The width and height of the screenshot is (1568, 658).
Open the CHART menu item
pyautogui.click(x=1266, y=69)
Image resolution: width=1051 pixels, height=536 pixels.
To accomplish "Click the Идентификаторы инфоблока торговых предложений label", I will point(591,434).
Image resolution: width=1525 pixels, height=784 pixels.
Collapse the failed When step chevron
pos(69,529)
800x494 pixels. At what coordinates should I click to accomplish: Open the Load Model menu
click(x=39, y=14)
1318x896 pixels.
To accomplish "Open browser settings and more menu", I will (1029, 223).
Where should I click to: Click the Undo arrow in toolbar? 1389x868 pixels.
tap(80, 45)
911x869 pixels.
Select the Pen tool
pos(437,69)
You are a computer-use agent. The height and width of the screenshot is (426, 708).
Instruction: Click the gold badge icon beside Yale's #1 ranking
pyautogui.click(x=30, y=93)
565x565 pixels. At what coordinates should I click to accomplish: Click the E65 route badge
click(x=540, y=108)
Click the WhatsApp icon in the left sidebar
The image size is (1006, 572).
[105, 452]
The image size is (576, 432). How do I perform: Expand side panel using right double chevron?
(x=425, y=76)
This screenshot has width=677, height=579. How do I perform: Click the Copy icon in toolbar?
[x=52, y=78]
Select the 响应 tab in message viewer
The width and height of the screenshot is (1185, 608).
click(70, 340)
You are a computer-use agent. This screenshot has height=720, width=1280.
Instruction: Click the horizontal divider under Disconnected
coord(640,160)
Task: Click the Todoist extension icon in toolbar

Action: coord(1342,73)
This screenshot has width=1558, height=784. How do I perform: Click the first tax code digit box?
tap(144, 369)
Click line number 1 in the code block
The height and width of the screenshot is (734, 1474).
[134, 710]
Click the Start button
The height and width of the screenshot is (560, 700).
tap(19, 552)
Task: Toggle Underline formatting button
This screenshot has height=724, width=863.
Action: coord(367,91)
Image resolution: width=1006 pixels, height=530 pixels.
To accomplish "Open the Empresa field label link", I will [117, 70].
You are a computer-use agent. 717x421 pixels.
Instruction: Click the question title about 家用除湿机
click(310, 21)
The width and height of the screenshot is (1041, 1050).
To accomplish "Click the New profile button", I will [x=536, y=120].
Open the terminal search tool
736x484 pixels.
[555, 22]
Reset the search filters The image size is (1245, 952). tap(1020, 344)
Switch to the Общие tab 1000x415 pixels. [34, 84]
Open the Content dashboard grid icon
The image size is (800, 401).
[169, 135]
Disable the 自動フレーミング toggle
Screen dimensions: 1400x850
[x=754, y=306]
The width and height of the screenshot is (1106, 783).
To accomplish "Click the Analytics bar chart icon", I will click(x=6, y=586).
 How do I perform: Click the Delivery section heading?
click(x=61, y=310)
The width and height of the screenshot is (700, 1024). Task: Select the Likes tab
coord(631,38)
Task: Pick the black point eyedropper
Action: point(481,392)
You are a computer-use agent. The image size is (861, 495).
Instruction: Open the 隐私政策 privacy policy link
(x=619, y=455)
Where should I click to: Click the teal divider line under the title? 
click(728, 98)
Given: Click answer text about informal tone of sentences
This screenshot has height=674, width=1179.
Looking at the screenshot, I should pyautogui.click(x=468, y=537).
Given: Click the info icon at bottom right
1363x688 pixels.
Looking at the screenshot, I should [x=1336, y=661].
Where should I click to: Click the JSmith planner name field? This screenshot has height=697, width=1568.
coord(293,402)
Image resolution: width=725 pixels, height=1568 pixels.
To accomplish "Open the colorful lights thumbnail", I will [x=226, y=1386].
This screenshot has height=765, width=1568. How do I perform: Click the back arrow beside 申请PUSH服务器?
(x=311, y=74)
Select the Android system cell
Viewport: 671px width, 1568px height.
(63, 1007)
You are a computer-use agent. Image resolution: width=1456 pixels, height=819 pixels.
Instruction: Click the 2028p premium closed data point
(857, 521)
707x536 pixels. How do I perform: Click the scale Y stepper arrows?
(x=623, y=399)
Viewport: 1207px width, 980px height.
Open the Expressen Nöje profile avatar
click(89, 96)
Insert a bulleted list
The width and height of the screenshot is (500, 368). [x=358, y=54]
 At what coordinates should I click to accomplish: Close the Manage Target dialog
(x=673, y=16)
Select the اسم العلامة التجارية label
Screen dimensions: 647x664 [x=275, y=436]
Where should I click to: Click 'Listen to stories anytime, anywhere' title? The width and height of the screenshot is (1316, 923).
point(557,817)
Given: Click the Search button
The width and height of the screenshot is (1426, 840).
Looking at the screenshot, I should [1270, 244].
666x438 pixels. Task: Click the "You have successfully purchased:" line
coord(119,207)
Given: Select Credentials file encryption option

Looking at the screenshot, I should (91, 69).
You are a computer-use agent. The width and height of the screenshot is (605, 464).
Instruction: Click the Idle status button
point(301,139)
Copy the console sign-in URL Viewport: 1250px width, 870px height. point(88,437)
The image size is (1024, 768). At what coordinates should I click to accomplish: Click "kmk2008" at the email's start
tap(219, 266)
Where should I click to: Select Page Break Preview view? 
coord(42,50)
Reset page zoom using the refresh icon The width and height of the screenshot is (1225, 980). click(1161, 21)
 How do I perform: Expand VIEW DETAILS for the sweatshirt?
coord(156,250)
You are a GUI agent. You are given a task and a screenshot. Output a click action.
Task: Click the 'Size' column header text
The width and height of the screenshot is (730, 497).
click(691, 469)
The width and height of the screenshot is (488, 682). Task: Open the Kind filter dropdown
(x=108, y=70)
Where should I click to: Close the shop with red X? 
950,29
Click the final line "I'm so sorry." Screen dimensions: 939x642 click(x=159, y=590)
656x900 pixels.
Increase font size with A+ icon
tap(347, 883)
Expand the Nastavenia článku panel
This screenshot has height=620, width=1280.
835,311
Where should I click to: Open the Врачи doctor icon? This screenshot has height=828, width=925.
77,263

EXERCISE
Please return every line from the material above where the string "agent" occurs.

ANSWER SECTION
You are a computer-use agent. The height and width of the screenshot is (426, 708).
You are a computer-use agent. This screenshot has height=720, width=1280.
You are a computer-use agent. 717x421 pixels.
You are a computer-use agent. The image size is (861, 495).
You are a computer-use agent. Image resolution: width=1456 pixels, height=819 pixels.
You are a computer-use agent. The width and height of the screenshot is (605, 464).
You are a GUI agent. You are given a task and a screenshot. Output a click action.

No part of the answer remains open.